Paul Swiecicki, MD. Associate Professor of Internal Medicine-Hematology/Oncology, Medical Director of the Oncology Clinical Trial Support Unit, and Associate Chief of Clinical Research in the Division of Hematology/Oncology at University of Michigan Rogel Cancer Center (Ann Arbor): The real-time clinical trial model is an exciting pilot which has the potential to streamline development of novel agents while simultaneously optimizing safety by offering the FDA a clean line of sight regarding emerging toxicities. Although promising, long-term success will depend on implementation of novel AI data tools to assist with data extraction and the ability for sites to simultaneously resolve data queries from both the FDA and pharmaceutical sponsors. Time will tell if this pilot translates to improved patient outcomes versus increasing the cost of conducting research without incremental gains over traditional workflows.
Russell Szmulewitz, MD. Associate Director for Clinical Investigation at the UChicago Medicine Comprehensive Cancer Center: All of us involved in clinical research appreciate the inefficiencies inherent in the current processes of drug development. Real-time data acquisition and transmittal to regulators once quality controlled should help address some of these inefficiencies. I am hopeful that this program will be successful and, if so, can be expanded more broadly to further accelerate drug development and clinical research innovation.

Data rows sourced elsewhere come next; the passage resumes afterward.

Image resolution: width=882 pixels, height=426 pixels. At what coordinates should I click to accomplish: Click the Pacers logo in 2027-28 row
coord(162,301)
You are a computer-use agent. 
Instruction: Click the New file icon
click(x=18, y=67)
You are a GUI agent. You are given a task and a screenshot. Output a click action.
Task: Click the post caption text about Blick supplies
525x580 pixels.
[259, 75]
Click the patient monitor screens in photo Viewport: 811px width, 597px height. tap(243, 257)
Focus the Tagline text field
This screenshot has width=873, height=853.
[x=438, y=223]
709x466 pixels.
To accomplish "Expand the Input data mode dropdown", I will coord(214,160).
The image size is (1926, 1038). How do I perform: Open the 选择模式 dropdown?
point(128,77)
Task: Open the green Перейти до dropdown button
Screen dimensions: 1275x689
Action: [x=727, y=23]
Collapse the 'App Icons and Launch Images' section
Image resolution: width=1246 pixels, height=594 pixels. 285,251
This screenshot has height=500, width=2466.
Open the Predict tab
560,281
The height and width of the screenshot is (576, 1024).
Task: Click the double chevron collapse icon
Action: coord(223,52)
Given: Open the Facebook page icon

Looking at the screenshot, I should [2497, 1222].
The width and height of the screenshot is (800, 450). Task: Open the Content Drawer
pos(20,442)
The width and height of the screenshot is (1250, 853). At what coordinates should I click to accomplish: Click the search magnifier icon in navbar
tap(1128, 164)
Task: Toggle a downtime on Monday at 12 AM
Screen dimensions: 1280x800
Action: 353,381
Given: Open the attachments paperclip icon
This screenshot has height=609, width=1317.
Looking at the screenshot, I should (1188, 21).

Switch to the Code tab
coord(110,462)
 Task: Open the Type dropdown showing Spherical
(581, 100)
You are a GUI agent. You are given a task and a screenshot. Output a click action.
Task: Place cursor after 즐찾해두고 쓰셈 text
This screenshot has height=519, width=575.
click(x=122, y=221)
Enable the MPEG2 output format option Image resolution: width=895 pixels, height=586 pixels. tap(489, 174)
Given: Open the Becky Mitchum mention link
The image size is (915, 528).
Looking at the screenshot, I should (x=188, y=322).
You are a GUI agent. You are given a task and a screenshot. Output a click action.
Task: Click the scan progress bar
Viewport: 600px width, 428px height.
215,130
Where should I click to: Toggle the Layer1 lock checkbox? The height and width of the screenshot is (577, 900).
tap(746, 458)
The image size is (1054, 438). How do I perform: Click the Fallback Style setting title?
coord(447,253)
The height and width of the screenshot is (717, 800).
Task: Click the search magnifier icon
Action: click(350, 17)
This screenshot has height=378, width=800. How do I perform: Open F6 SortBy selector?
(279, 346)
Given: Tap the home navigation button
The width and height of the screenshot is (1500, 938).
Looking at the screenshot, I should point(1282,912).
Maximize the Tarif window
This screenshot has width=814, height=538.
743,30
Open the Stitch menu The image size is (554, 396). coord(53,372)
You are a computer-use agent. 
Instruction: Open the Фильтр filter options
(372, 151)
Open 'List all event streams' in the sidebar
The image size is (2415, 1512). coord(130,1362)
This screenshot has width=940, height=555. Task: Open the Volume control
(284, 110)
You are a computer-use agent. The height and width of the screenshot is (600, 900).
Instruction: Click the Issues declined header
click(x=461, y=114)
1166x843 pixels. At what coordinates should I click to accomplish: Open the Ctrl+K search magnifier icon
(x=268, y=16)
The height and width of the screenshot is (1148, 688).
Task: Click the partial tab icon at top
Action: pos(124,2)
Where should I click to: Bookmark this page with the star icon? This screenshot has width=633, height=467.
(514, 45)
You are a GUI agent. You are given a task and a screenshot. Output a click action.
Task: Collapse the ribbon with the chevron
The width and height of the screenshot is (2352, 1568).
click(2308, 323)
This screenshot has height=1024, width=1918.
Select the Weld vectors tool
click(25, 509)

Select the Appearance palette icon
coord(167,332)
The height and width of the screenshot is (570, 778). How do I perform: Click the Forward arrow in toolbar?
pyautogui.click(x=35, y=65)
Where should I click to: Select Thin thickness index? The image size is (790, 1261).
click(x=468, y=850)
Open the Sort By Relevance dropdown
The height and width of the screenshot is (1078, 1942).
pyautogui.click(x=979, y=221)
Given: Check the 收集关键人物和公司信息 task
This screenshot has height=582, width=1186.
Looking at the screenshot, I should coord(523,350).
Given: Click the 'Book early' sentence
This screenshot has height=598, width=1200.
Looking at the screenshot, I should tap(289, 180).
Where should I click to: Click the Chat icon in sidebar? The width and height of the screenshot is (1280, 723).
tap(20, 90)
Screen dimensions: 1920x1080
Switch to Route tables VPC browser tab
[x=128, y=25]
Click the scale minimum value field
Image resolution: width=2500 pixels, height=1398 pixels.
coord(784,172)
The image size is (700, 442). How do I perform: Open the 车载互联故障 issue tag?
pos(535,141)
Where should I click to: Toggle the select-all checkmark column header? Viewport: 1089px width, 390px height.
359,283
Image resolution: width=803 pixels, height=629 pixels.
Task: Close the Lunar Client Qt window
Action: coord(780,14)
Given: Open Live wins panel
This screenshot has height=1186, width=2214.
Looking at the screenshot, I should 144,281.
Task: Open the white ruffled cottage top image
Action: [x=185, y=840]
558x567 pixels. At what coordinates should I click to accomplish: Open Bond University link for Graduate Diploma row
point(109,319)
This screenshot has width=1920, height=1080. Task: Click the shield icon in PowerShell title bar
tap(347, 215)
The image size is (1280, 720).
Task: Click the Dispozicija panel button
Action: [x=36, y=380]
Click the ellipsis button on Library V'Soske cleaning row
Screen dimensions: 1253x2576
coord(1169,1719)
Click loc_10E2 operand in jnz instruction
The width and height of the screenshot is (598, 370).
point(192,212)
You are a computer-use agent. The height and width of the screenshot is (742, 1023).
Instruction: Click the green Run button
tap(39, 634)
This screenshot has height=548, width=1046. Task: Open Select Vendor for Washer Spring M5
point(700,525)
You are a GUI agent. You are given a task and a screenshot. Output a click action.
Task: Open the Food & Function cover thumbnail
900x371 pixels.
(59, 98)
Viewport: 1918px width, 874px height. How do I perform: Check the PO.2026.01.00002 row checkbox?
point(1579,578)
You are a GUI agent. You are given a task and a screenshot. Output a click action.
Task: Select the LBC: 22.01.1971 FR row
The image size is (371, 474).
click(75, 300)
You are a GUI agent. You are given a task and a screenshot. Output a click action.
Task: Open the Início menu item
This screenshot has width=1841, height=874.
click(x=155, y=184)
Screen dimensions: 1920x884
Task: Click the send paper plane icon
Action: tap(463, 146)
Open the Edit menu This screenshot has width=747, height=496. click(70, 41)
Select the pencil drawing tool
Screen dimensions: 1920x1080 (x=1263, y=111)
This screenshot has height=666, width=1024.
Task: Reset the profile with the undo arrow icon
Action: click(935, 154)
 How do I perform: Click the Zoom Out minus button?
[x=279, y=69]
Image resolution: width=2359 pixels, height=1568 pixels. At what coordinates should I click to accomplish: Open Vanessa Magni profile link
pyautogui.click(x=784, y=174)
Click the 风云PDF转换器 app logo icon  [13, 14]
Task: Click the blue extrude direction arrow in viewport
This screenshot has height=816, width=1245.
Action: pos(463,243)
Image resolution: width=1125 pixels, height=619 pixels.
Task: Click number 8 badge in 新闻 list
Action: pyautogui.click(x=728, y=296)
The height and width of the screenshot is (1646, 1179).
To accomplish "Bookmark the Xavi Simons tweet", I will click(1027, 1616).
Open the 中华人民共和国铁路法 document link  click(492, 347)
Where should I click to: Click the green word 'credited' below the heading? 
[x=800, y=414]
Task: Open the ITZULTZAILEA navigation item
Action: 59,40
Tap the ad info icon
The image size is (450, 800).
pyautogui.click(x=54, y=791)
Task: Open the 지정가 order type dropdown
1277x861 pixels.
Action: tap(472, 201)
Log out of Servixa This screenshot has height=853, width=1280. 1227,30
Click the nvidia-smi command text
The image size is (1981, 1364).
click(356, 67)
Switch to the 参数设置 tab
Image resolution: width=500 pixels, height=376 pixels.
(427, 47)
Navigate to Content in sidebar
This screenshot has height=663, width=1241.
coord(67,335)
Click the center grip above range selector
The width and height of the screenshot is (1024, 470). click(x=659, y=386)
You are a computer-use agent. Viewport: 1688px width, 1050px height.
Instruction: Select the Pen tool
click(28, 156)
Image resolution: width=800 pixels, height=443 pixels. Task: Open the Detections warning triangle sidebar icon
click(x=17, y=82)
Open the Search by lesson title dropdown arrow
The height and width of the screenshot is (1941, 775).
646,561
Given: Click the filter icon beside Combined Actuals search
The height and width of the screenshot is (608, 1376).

Theodoros Teknos, MD. President and Scientific Director for the University Hospitals Seidman Cancer Center at University Hospitals Cleveland Medical Center and Deputy Director of the Case Comprehensive Cancer Center: Efficient and safe conduct of clinical trials is the cornerstone of cutting-edge cancer care. University Hospitals-Seidman Cancer Center supports the FDA’s efforts to incorporate AI-enabled optimization for early phase clinical trials, particularly as it relates to patient identification and enrollment, documentation and regulatory compliance.
However, we are more cautiously optimistic on the reliance of AI algorithms in decisions involving dose escalation and “go-no go” determinations for trial continuation. Large language models must include appropriate physician oversight and the ability to override decisions based on clinical expertise to be maximally effective.